**YOUR GOAL**.
From the entries below, extract every line that includes the word "agent".
#### RECORDED DATA ####
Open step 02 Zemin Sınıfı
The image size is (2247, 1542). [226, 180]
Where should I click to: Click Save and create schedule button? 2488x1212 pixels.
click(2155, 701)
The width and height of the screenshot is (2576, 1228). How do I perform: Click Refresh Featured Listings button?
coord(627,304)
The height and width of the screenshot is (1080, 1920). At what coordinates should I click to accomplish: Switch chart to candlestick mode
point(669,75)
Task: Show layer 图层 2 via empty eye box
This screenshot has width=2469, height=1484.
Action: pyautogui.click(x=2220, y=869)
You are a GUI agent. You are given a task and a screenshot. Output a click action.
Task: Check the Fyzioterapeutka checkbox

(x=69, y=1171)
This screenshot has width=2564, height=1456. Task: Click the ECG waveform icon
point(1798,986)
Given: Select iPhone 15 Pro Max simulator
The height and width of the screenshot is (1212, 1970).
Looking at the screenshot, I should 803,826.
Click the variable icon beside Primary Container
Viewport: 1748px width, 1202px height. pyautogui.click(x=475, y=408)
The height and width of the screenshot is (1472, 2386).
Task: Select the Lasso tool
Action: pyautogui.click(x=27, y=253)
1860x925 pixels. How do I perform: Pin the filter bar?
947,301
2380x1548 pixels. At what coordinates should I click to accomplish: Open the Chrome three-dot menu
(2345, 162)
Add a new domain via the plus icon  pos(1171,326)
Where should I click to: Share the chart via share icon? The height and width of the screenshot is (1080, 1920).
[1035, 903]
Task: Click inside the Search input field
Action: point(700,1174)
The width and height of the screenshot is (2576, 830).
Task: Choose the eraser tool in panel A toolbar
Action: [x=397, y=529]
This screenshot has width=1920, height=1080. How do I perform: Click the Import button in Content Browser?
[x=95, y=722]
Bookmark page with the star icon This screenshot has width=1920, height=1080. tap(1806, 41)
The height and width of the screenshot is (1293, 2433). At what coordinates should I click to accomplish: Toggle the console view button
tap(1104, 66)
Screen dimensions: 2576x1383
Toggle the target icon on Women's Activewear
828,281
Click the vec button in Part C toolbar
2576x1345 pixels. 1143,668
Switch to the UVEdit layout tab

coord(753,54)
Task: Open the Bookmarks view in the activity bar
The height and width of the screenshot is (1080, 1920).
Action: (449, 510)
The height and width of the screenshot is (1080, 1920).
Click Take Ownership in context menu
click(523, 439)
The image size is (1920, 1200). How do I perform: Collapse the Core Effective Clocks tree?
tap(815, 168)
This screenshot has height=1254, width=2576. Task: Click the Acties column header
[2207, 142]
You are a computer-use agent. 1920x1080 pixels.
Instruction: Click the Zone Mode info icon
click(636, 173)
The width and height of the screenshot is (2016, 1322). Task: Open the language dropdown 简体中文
####
**THE ANSWER**.
You are a GUI agent. You are given a task and a screenshot. Output a click action.
You are a computer-use agent. 1920x1080 pixels.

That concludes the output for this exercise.